Entró al baño y se lavó las manos y la cara. Habían trasladado la operación al hotel Meineke después de descubrirse un cadáver en el cuarto de baño de una habitación en la sexta planta del ala «Casino» del Hotel Palace. La habitación gozaba de una vista casi perfecta de la 6132, situada en el edificio principal. Un equipo técnico especial vendría de Bad Codesburg para ocuparse de las huellas.
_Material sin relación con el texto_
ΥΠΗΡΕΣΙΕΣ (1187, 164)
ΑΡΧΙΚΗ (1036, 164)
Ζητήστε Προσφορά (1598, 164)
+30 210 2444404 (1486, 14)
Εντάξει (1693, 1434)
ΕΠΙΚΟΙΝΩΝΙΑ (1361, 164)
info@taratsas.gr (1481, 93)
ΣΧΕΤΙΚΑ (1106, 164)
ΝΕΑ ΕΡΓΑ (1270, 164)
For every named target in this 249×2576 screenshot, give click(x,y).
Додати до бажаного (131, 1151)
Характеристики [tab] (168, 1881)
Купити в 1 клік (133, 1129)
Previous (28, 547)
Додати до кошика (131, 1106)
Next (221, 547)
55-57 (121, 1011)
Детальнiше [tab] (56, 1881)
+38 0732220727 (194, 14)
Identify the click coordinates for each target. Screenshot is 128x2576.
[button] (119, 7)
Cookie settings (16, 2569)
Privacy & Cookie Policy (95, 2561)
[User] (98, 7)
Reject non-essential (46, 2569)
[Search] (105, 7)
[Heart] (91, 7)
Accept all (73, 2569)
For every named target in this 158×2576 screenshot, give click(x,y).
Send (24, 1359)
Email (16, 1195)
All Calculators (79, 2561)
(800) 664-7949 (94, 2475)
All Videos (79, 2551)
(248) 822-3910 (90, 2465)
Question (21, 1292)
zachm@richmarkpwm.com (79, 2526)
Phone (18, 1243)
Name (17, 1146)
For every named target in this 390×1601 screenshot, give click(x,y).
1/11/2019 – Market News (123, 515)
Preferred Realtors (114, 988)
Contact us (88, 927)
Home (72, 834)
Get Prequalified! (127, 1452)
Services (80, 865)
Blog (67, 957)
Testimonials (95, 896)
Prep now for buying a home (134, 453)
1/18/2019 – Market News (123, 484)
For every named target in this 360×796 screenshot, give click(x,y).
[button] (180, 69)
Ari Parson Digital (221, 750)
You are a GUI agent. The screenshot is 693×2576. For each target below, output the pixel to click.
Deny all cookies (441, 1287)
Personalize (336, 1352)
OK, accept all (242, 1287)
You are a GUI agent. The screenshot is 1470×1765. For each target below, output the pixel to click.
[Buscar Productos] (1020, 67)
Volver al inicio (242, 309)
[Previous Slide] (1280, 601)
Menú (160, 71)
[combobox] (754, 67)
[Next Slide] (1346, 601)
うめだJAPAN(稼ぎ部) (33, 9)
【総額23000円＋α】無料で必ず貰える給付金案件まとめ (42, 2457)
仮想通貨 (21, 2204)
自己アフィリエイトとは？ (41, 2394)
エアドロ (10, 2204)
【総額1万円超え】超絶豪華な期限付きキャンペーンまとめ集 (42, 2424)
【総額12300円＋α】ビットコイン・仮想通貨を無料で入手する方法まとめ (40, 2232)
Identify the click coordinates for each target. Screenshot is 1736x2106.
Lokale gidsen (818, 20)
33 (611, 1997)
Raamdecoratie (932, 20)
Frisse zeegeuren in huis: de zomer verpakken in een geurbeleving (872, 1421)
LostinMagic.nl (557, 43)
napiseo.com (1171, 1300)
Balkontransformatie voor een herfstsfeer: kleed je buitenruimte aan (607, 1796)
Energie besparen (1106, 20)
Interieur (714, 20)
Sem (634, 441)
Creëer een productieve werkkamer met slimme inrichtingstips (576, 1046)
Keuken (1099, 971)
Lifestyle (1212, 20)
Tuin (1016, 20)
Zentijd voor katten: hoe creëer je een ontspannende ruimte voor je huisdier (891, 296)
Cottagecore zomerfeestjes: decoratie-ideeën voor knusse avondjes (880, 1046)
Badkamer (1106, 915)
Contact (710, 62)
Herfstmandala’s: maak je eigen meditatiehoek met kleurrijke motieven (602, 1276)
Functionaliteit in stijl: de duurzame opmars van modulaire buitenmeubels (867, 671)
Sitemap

Decidieron instalarse en el Meineke porque sólo constaba de un edificio y el único medio para subir o bajar era un antiguo ascensor que servía para todas las dependencias del hotel. Un extraño e incluso un amigo, tendría muchas dificultades para burlar la vigilancia de los agentes de la BKA en la recepción o a la pareja Schneider-Littbarski apostados junto al ascensor. Aquella protección permitiría que McVey y los otros atendieran a una grave complicación que acababa de surgir.
Cadoux.
Aparecido repentinamente de la nada, Cadoux había dejado un mensaje para Noble en su despacho de Scotland Yard. Por muy extraño que pareciera, ahora se encontraba en Berlín. Insistió en que tenía problemas y dijo que era sumamente importante hablar con Noble o McVey lo más pronto posible y que volvería a llamar al cabo de una hora.
McVey no sabía qué pensar. Vio que Osborn lo observaba mientras sacaba un puñado de nueces de una bolsa de plástico.
– Ya lo sé. Demasiada grasa y demasiada sal. Me los comeré igual. -Escogió deliberadamente una nuez de Brasil, la sostuvo estudiándola y luego se la metió en la boca-. Si Cadoux dice la verdad y la Organización lo persigue, no cabe duda de que tiene problemas -se explicó masticando-. Si está mintiendo, es probable que trabaje para ellos. Y si trabaja para ellos, sabe que estamos en Berlín. Lo suyo consistirá en llevarnos a algún lugar donde nos puedan…
Llamaron a la puerta y McVey se detuvo en medio de la frase. Remmer se levantó, sacó la automática de su cartuchera y se acercó a la puerta.
– Ja…?
– Schneider.
Remmer abrió la puerta y entró Schneider seguido de una bella mujer morena de unos cuarenta años. Era más alta que Schneider y más corpulenta. La pintura de labios le acentuaba las comisuras entornadas en una sonrisa perpetua. Bajo el brazo sostenía una carpeta grande.
– Les presento a la teniente Kirsch -dijo Schneider, y explicó que formaba parte del equipo de la BKA que había trabajado en la ampliación informática de las fotos. La mujer asintió mirando a Remmer y habló en inglés.